警察の聞き込みによって小池一家が旅行に出掛けていた日の夜、小池の家の周辺に車を止めてうろついていた不審人物がいたという事が判明した。

その不審人物の特徴は帽子を深くかぶっていたので分からなかったそうだが、手にスコップを持っていたらしいので警察はその不審人物が犯人だと推測し、捜査を進めているらしい。

佐藤「って言うのが石田さんから聞いた事なんだけど。」

佐藤の話を聞き、勤はドンッと机を叩き、「間違いねえよ、そいつが犯人で決まりだ!」と叫んだ。

理子「そうね。夜中に人の家の近くに車を止めて、スコップを持ったままうろつくなんて犯人に決まってるわ!」

鈴木「僕も同じだよ、佐藤君!」

佐藤「ああ、勿論俺や石田さんも同じだよ。でもこれだけじゃその容疑者がどこの誰かなのかが分からないから意味がない。」

佐藤の言うことは最もである。四人がその事について悩んでいると、部室のドアがノックされた。

勤「何だ、また相談か?どうぞ!」

勤が返事をするとドアが開いて、田中と金田が入ってきた。

金田「やあ。」

勤「金田に田中じゃないか。どうしたんだ?」

金田「彼の相談事が解決したから知らせようと思ってね。」

そう、金田は田中の相談が解決した事を報告しにやって来たのだ。

理子「えっ?あの相談事が解決したの?」

理子は驚いていた。いや、理子だけじゃなく佐藤達三人もだ。

勤「マジかよ、どうやって!?」

勤が驚きながら尋ねると田中が説明してきた。

田中「金田先輩が真犯人を見つけてくれたんですよ!それで僕の疑いも晴れたんです!」

金田が真犯人を見つけたと聞き、佐藤は気になったので質問してみた。

佐藤「どうやって犯人を見つけたの?」

その問いに金田は指で頭を叩いて、「ここを使ったんだよ。」と言った。

理子「頭?」

金田「そう、推理したんだよ。」

佐藤「へー、すごいね。」

佐藤は金田に感心していた。

勤「でもよく警察の捜査に参加できたな。刑事に協力とかしてもらったんだろ?」

金田「あ、ああ。まあね。」

佐藤は金田が一瞬見せた焦りに注目したが、そこは敢えて触れなかった。

田中「所で皆さんは何を話していたんですか?」

勤「いや、それが…」

そこで勤は死体を小池の家の庭に埋めた犯人を見つけるために今、議論していたと言う事を話した。

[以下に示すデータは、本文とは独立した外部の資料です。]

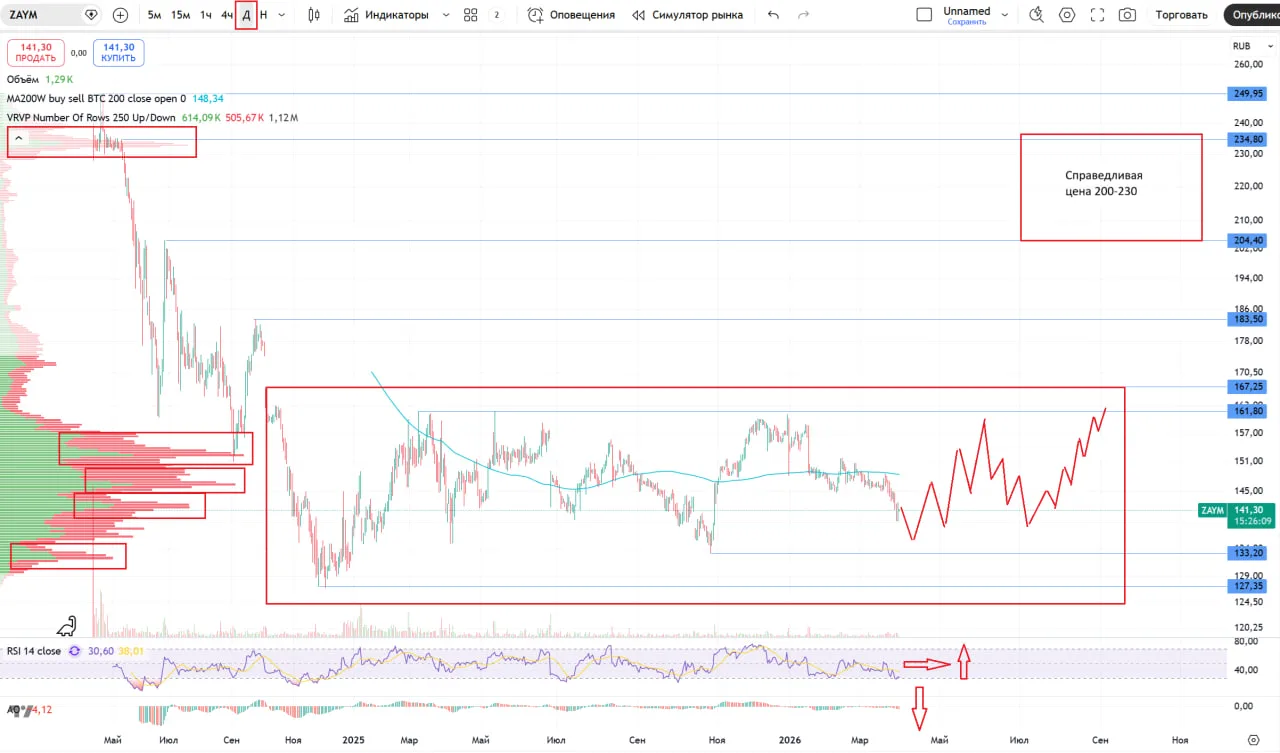
Task: Open the Симулятор рынка replay mode
Action: [x=687, y=15]
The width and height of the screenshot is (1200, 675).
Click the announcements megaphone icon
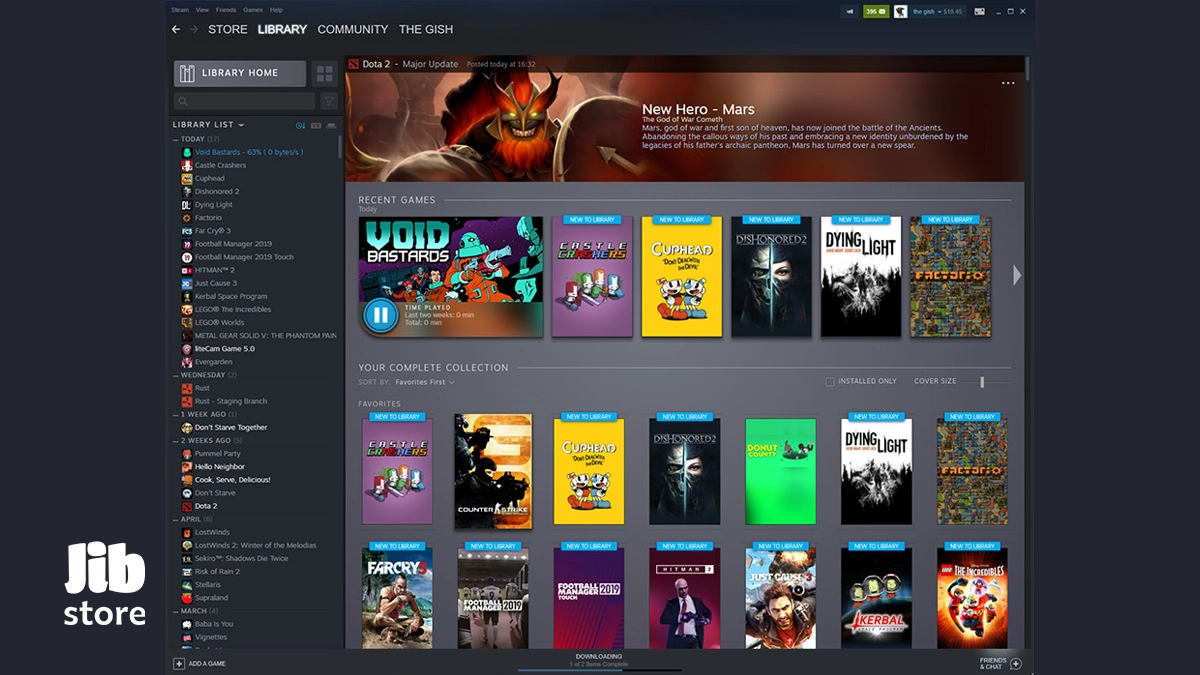point(850,11)
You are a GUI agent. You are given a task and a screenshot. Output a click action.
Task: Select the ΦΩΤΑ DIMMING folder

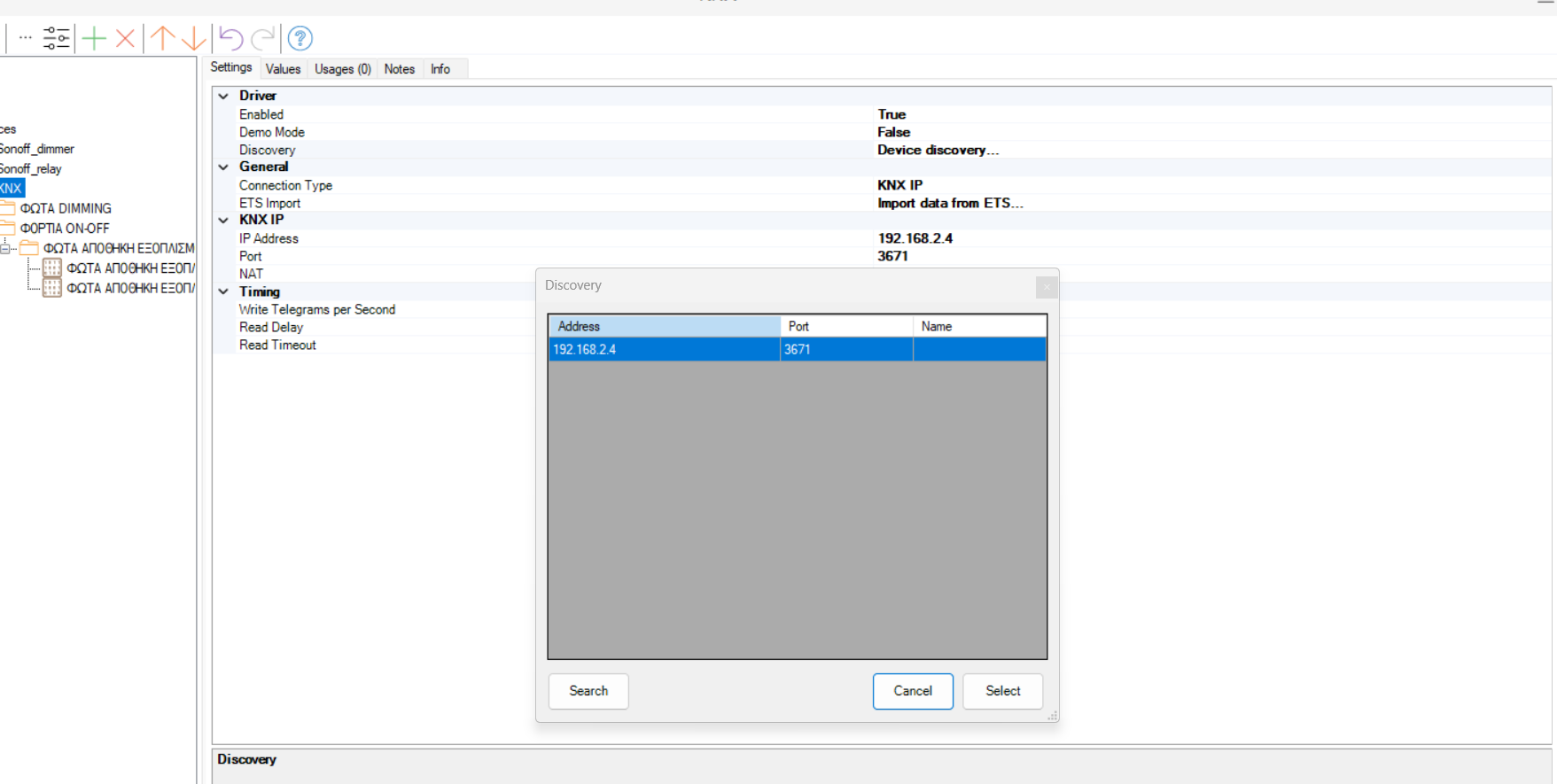(66, 208)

田中「今の話、本当なんですか!?小池の家の庭から死体が出てきたって話…」

田中は話を聞いて驚いていた。どうやら知らなかった様だ。

勤「あれ、知らないのか?あの子とは友達なんだろ?」

田中「え、ええ。確かに小池とは友人ですがクラスは違いますし、今日はまだ会って話をしていませんから。」

勤はそう聞いて納得すると、今度は金田にある提案をした。

勤「で、金田!お前はどうする?俺達と一緒に事件を解決しねえか? 」

勤は金田にも協力してもらおうと思って提案したのだが、金田は勤の提案を拒否した。

金田「悪いけどそれは断るよ。僕は自分一人で調査するから。君らは殺人事件よりも心霊相談でも解決してたら?」

金田はそう言うと田中と共に部室を出ていった。

勤「な、何だよあの態度!感じ悪いな!」

理子「ほんと!失礼極まりないわよね!」

勤と理子は金田の態度に対して激しく腹を立てていた。

鈴木「金田君ってああいう人だったんだね。」

鈴木は怒っていなかったが、少々驚いていた。

佐藤「まあ仕方無いさ。とにかくさっきの問題について考えないと。」

佐藤のその一言で三人はようやく先程の話の続きに戻った。

鈴木「ねえ佐藤君、霊視で犯人がどういう人か突き止められないかな?」

佐藤「それは僕も考えたけど、特徴が分からないことには無理があるよ。」

佐藤にそう言われて鈴木はガックリするが、ある方法を思い付いた。

鈴木「そうだ!被害者の堀井尚美さんに聞いてみたら分かるんじゃ…」

鈴木のその一言を聞き、佐藤はハッとする。

佐藤「それだ!」

二人は数珠を取りだし、堀井尚美の降霊を試みた。

すると二人の目の前に堀井尚美の霊が現れた。

堀井「あの…何かご用でしょうか?」

佐藤「突然呼び出してしまってすいません。実は貴方に聞きたいことがあって…」

堀井「私を殺した人が誰なのかを知りたいんですね?」

佐藤「ええ、そのためにいくつか質問に答えていただけますか?」

堀井はしばらく考えていたが、すぐに了承した。

堀井「分かりました、できる限りの事は協力します。」

佐藤・鈴木「ありがとうございます!」

二人は礼を述べると早速質問を開始した。

佐藤「まず、あなたが殺害された時の状況を詳しく教えてください。」

堀井「はい。あれは今から三週間前の日曜日、東京校外の山中での事です。」

そう前置きし、堀井は話始めた。

その日堀井はハイキングの為に東京校外の山中を登山していた。当日は晴天で正にハイキング日和であったが午後になると天候が乱れ、大雨に遭ってしまった。その為に堀井はどこか雨宿りできる場所を探して奥へと進んだ。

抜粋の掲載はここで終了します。